Please convert the data, from its start through the line containing "Looking at the screenshot, I should (x=143, y=314).", into a two-column CSV headed input and output, with one row per answer. Put the text each answer belongs to under input and the answer under output, quoting every field and replacing line breaks with spaces.

▶ INFORMATION GIVEN:
** start **

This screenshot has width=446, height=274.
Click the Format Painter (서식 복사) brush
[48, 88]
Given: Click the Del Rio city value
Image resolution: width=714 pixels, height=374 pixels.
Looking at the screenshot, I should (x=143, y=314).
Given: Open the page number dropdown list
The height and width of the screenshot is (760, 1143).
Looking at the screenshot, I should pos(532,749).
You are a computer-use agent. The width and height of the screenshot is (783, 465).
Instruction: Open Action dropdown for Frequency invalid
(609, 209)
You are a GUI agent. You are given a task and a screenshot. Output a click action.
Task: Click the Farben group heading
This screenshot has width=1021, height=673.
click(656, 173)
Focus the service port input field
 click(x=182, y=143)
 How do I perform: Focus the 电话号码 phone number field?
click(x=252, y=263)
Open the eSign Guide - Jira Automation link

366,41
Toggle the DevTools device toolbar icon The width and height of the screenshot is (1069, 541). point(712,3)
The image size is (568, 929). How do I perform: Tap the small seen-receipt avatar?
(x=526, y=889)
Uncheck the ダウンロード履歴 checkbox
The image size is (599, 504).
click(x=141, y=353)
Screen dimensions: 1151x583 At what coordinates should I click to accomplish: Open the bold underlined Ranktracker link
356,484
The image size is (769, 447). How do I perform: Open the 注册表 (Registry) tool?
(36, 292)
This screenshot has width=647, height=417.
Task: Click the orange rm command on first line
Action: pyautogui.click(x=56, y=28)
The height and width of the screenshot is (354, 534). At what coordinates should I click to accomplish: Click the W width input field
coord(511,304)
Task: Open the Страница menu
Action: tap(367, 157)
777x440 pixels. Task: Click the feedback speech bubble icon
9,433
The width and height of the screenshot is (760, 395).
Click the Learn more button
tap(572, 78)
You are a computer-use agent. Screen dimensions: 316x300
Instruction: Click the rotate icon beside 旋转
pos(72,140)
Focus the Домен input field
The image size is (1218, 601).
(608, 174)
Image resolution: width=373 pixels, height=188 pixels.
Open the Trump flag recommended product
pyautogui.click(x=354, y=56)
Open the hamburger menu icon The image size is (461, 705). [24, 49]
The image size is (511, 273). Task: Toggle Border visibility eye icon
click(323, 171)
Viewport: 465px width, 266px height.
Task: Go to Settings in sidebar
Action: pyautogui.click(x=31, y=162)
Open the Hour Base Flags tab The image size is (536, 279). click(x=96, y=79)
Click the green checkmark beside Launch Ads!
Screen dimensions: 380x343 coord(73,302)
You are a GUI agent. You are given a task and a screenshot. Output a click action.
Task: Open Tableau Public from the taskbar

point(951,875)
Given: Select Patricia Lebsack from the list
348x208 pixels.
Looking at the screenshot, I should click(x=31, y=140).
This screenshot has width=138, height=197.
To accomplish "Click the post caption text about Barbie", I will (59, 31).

** end **

▶ FINAL RESULT:
input,output
"This screenshot has width=446, height=274. Click the Format Painter (서식 복사) brush","[48, 88]"
"Given: Click the Del Rio city value Image resolution: width=714 pixels, height=374 pixels.","Looking at the screenshot, I should (x=143, y=314)."